_EXERCISE DETAILS:_
The expected output is every record below, transcribed exactly, with the pictures left out.

= = = =

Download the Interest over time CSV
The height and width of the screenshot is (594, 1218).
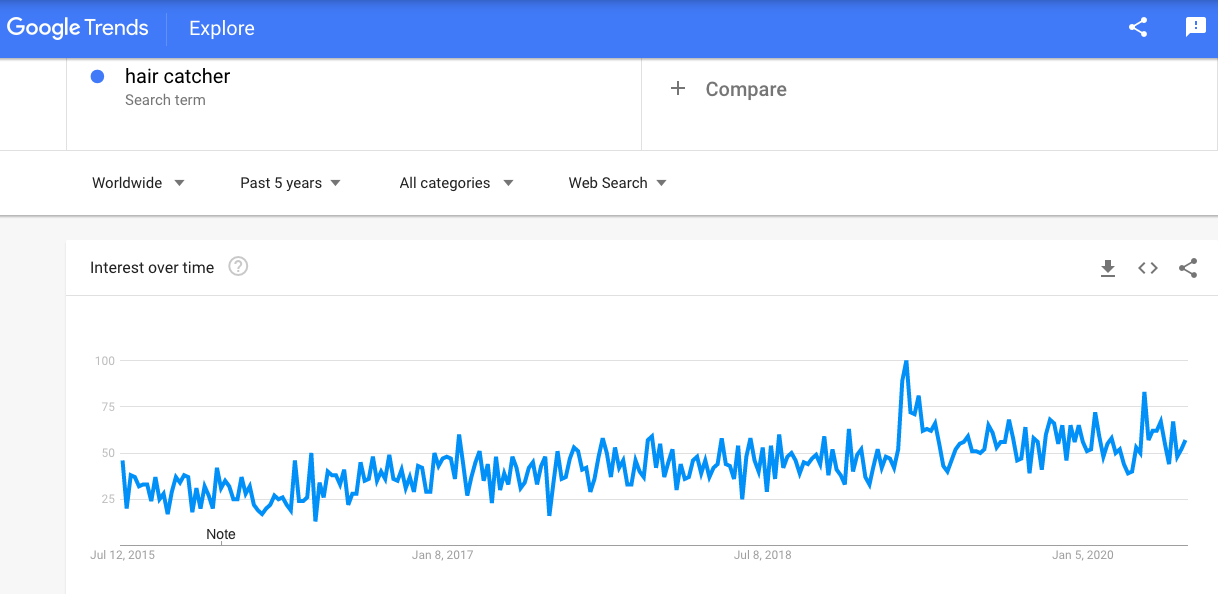(x=1107, y=268)
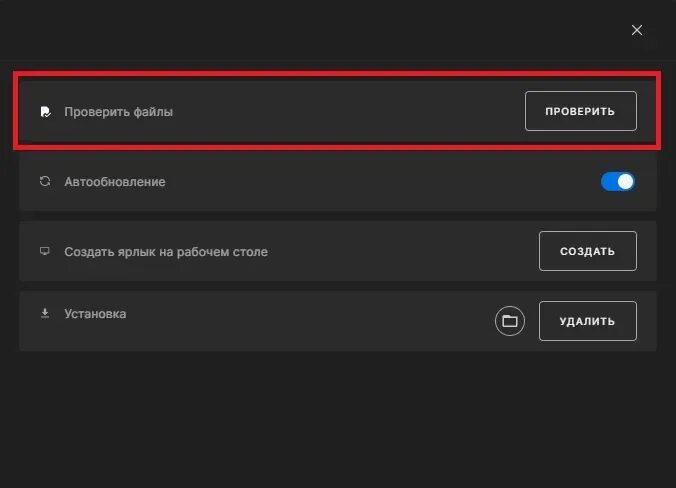Open the installation folder via folder icon
Viewport: 676px width, 488px height.
pos(510,321)
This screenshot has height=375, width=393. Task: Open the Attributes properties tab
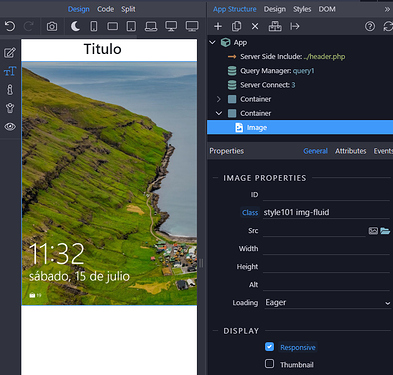[351, 151]
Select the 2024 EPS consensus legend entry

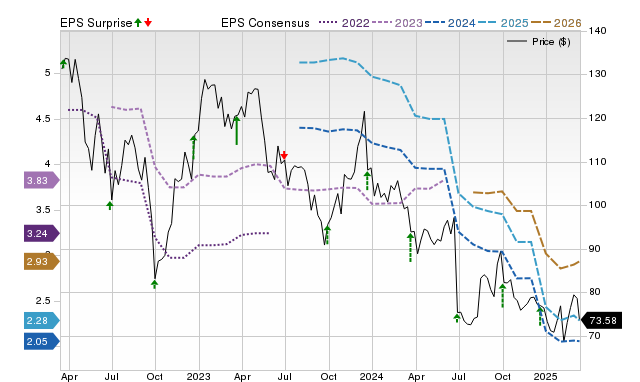pyautogui.click(x=450, y=23)
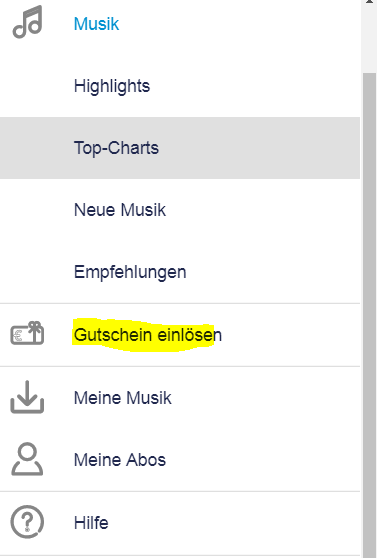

= = = =

_WORKED SOLUTION:_
Download the Interest over time CSV
The height and width of the screenshot is (594, 1218).
(x=1107, y=268)
Open the installation folder via folder icon
Viewport: 676px width, 488px height.
pos(510,321)
This screenshot has height=375, width=393. Task: Open the Attributes properties tab
[351, 151]
Select the 2024 EPS consensus legend entry

pyautogui.click(x=450, y=23)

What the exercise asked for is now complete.